Ich freu mich über eure Antworten! 

Edit: Was haltet ihr von dem hier ------>http://h10010.www1.hp.com/wwpc/de/de/ho/WF05a/18972-18972-236251-3328074-3328074-468002.html
Der hat ja Wireless lan heißt das das is das selbe wie bei einem Laptop also das ich kein Kabel zum PC brauche?

Schöne GRüße!!!!
PaddyG2s!!!


----------



## Herbboy (4. Oktober 2009)

ja, der funktioniert per WLAN, d.h. wenn ihr ein WLAN-netzwerk habt, kann man den so ansteuern. 

allerdings: ab und an rechnungen drucken, da tut es auch ein 60€ drucker mehr als gut genug ^^  die teiel sind so ausgereift, und auch da gibt es welche mit getrennten patronen für jede farbe. vlt. mal nen canon anschauen.

wichtiger is da für die qualität der schrift dann eher das papier, lieber 80-90g/m² nehmen und kein billiges "2,99€ / 500 blatt"-papier


----------



## PaddyG2s (4. Oktober 2009)

Ok das mit dem Papier werde ich ihm gleich sagen  
Also brauche ich für den Drucker kein Lan kabel von Router zu drucker sondern es geht über funkt richtig? 
Das problem ist halt bei ihm das der Drucker in einem schrank versteckt ist sodas er das netzteil kabel immer raus holen muss usw. 
Jetzt Bort er ein loch in den schrank und will dann dort eine Mehrfachsteckdose platzieren das er nicht immer ein und ausstecken muss. Und dann ist noch das Porblem mit dem Druckerkabel, darum möchte er über W-LAN drucken. 
Wegen dem W-Lan netztwerk: Wir haben halt ein W-Lan router und in dem sind ein paar pc angemeldet, das is doch dann ein netzwer oder  

Edit: Kannst mir auch Papier empfehlen z.B. von HP ? Oder einer andren Firma sein, aber schon etwas besser.


----------



## Herbboy (4. Oktober 2009)

ja, den drucker kann er über WLAn ansteuern, wie einen der PCs, die schon im netz sind. is aber insgesamt etwas komplizierter einzurichten, als wenn er per USB angeschlossen wäre, aber wenn der einmal eingerichtet ist, dann sollte das einwandfrei gehen.

papier: an sich is die firma egal, aber man kann halt "premium"papier nehmen, also kein standardpapier. aber jetzt auch nicht extra beschichtet oder sogar fotopapier.
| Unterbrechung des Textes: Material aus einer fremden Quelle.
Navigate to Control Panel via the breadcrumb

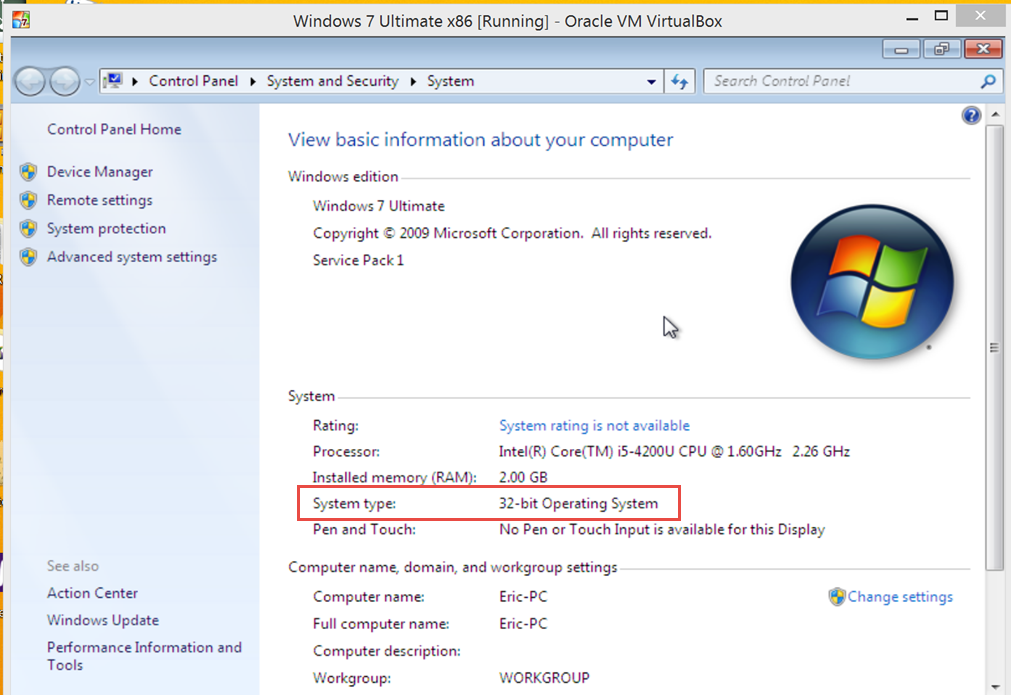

so was hier zB: Avery Zweckform, 2566, 500 Blatt, bright white: Amazon.de: Computer & Zubehör hat 100g/m² und  kostet halt 2 mal so viel wie das standard, aber es wirkt einfach in jedem falle professioneller und hochwertiger, dazu nimmt es die tinte besser auf. das merkt der kunde dann auch. und wenn er nicht jede woche 500 blatt oder mehr braucht, ist es auch eine lohnenswerte ausgabe.

für seinen eigenbedarf kann er ja dann standardpapier nehmen mit 80g/m², zB 500 SEITEN BLATT HP HEWLETT PACKARD KOPIERPAPIER: Amazon.de: Elektronik  oder auch aus dem supermarkt für 3€ - das ist dann halt merklich dünner, und es suagt die tinte anders aus.


----------



## PaddyG2s (5. Oktober 2009)

Ich hab ihn jetzt heute bei Amazon für 130€ gekauft. Jetzt hab ich noch ne frage wegen dem Installieren mit W-Lan: 
Wird da ne CD mitgeliefert oder steht eine anleitung dazu wie man den Drucker mit W-Lan verbindet und wie man dann auch druckt ?


----------



## Herbboy (5. Oktober 2009)

also, da ist ganz bestimmt zumindest ne kurzanleitung dabei. man muss auch bestimmt am drucker selbst was konfigurieren - wie sonst sollte man den auch über WLAN erreichen, wenn das WLAN verschlüsselt ist? oder man muss den evlt. zur ersten konfiguration kurz per USB verbinden.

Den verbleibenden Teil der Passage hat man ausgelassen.